## Exercise details
Among the entries, find the lines with the string "tool" and report them.

** Opening Exercise material block **

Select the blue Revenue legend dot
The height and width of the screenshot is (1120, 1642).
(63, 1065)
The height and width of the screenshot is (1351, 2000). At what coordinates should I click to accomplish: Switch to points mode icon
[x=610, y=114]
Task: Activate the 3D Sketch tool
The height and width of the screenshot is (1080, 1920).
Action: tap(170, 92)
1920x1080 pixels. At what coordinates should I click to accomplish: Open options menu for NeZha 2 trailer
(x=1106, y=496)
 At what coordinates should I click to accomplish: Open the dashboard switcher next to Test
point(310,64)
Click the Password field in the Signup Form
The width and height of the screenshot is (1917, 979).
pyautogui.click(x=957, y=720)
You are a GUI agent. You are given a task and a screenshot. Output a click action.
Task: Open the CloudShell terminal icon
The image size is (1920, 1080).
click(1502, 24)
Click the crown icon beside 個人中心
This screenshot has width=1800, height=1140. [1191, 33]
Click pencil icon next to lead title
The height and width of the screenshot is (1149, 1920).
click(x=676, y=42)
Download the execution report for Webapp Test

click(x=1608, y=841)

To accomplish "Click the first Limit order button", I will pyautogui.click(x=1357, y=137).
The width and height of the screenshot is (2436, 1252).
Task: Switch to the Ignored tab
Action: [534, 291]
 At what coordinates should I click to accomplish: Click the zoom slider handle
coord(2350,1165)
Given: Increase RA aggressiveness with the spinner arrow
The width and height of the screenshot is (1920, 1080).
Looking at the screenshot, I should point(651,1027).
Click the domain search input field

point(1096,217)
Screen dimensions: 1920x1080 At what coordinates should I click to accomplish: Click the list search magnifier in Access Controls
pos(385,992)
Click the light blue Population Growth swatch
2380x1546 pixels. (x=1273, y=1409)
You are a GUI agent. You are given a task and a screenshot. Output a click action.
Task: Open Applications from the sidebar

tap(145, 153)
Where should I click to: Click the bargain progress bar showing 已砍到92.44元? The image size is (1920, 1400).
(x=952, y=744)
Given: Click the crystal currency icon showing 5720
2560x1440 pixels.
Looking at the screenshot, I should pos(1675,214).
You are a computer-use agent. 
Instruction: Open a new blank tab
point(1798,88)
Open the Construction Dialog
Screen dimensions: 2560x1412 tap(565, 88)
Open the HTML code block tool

** Closing Exercise material block **

## Response
Task: Activate the 3D Sketch tool
Open the HTML code block tool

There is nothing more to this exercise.